- **Instructions to follow**: Starting at the line that contains "1036x582 pixels. How", transcribe every remaining line of the data below exactly, and omit all pictures.

- **Screenshot grounding data**:
^^^^

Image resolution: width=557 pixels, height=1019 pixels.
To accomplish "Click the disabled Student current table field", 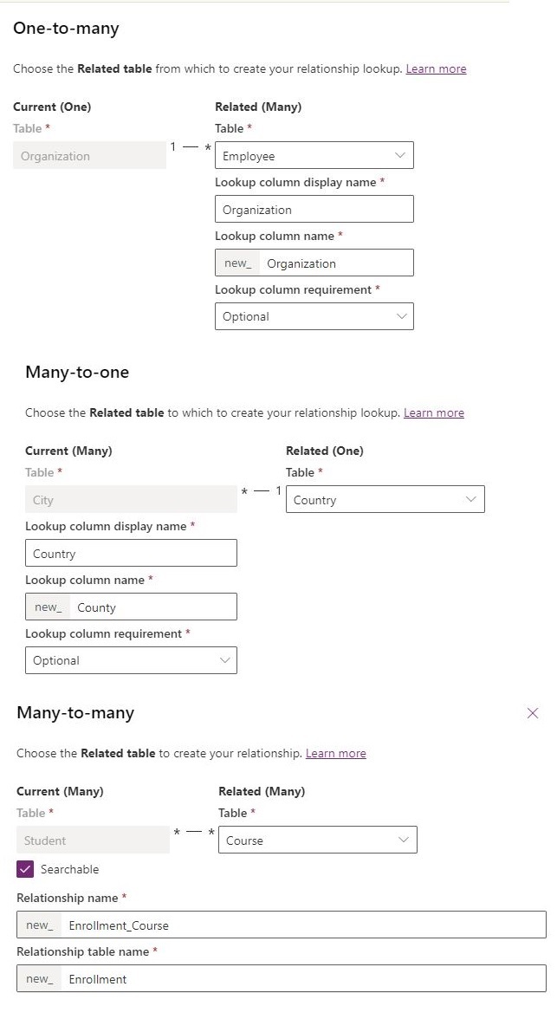I will click(x=93, y=841).
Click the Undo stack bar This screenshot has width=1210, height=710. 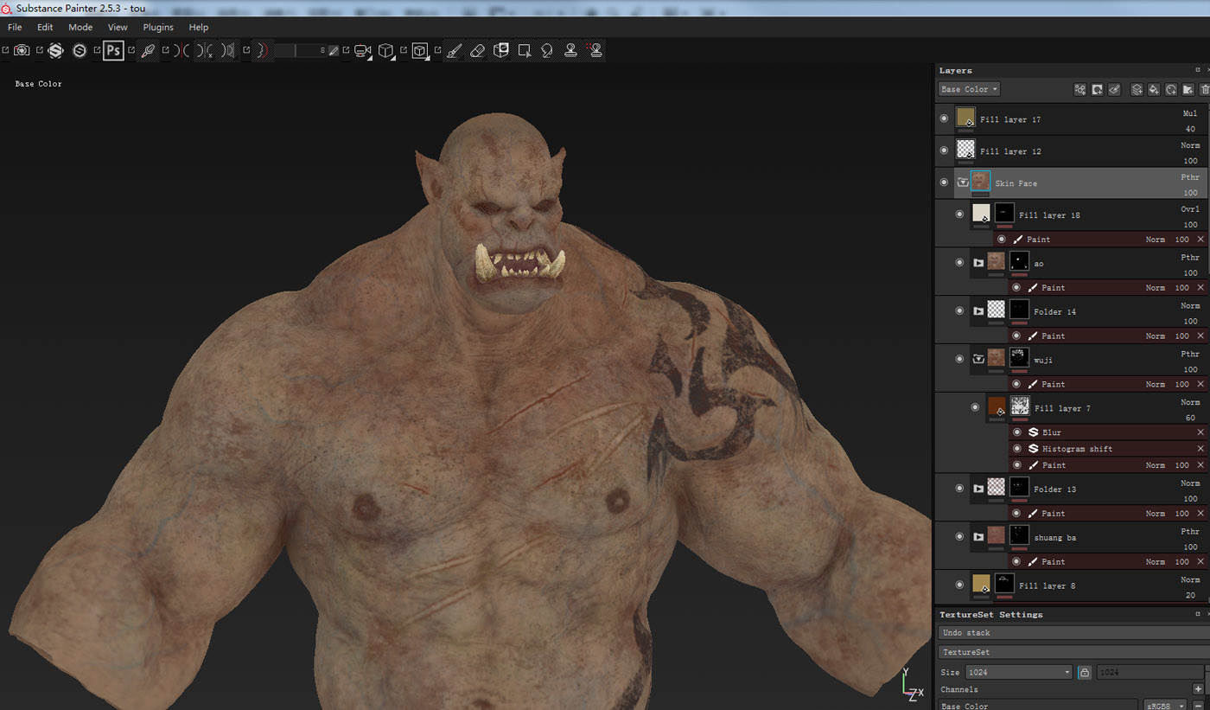pyautogui.click(x=1073, y=633)
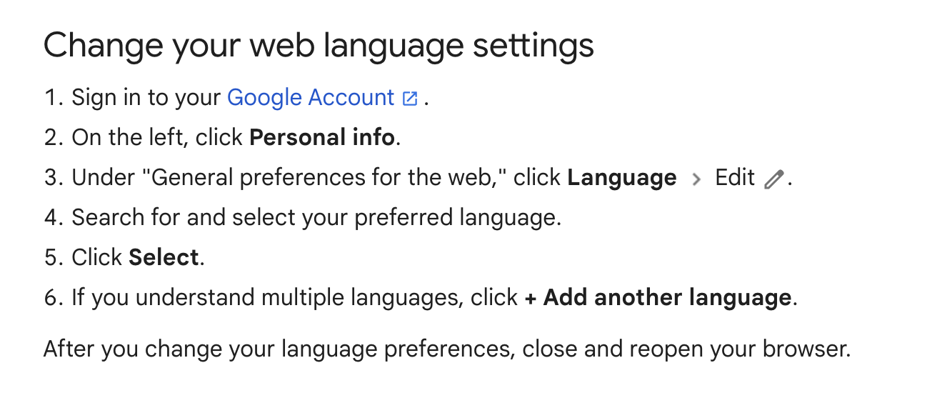Click the Edit pencil icon
This screenshot has width=927, height=393.
pos(773,179)
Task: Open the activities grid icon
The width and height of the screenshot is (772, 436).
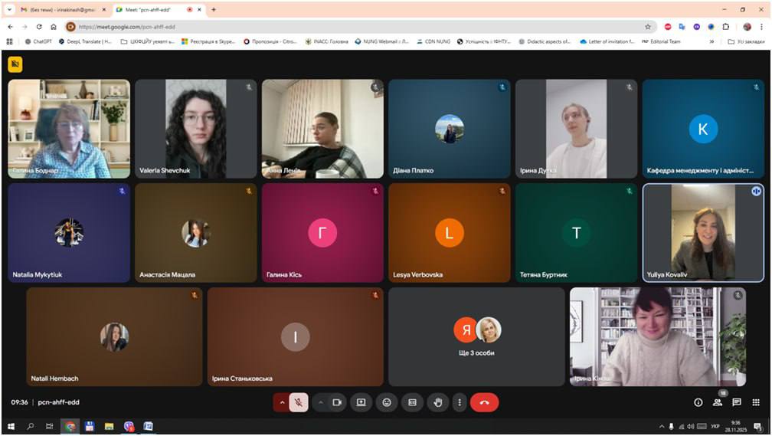Action: pos(756,402)
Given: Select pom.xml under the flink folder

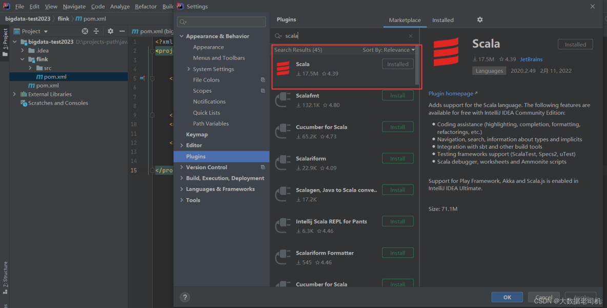Looking at the screenshot, I should click(x=54, y=77).
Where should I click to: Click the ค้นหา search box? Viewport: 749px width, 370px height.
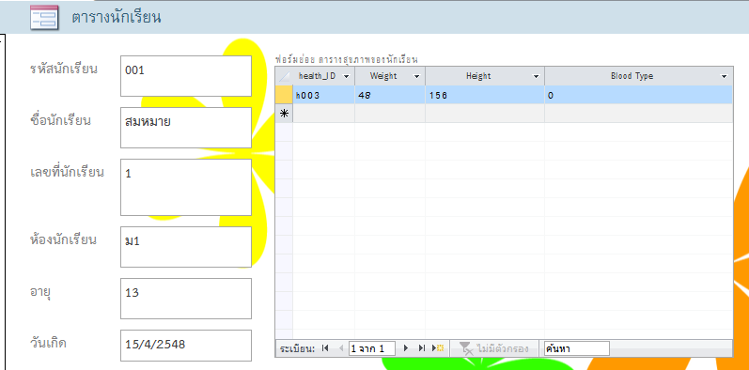[577, 348]
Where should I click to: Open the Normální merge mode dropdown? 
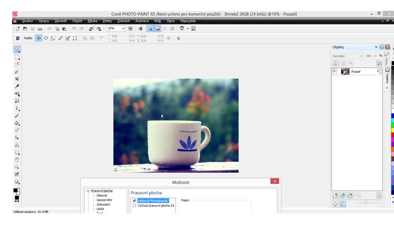361,56
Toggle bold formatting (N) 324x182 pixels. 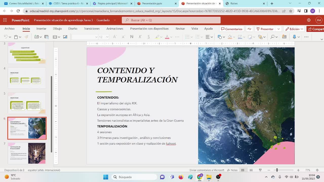tap(132, 37)
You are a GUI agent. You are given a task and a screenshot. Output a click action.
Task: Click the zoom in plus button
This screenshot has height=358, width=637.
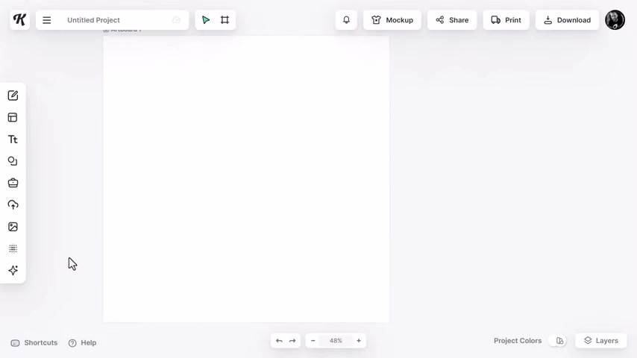[x=359, y=341]
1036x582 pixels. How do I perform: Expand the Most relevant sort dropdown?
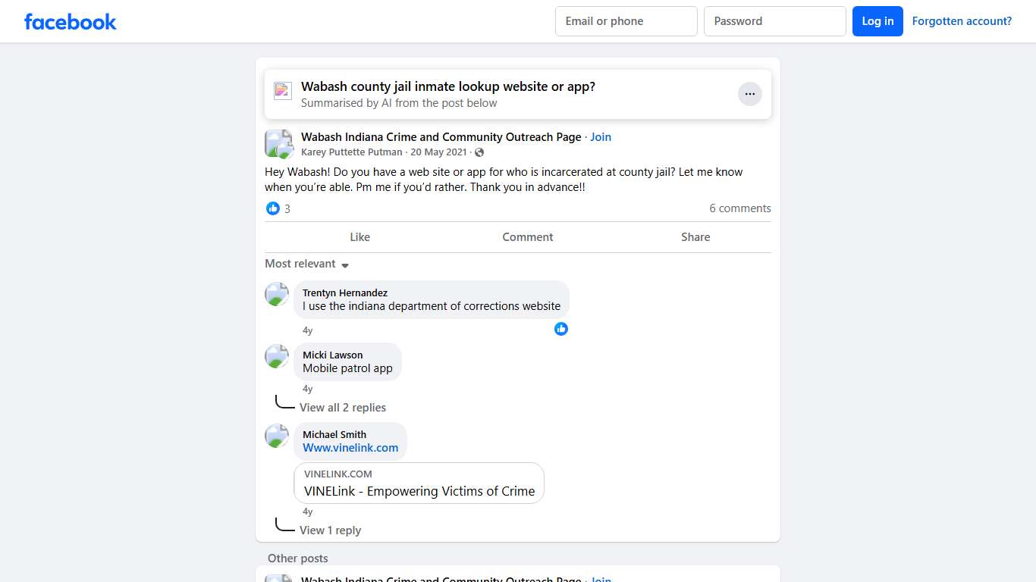pyautogui.click(x=306, y=264)
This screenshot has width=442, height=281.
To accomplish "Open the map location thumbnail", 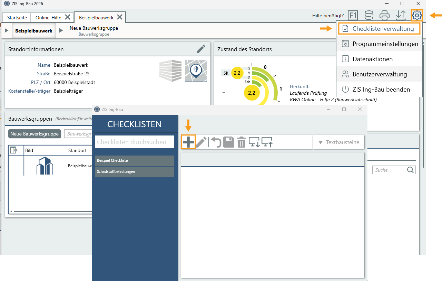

^^^^

- **Task result**:
1036x582 pixels. How do I perform: Expand the Most relevant sort dropdown?
pyautogui.click(x=306, y=264)
This screenshot has width=442, height=281.
To accomplish "Open the map location thumbnail", 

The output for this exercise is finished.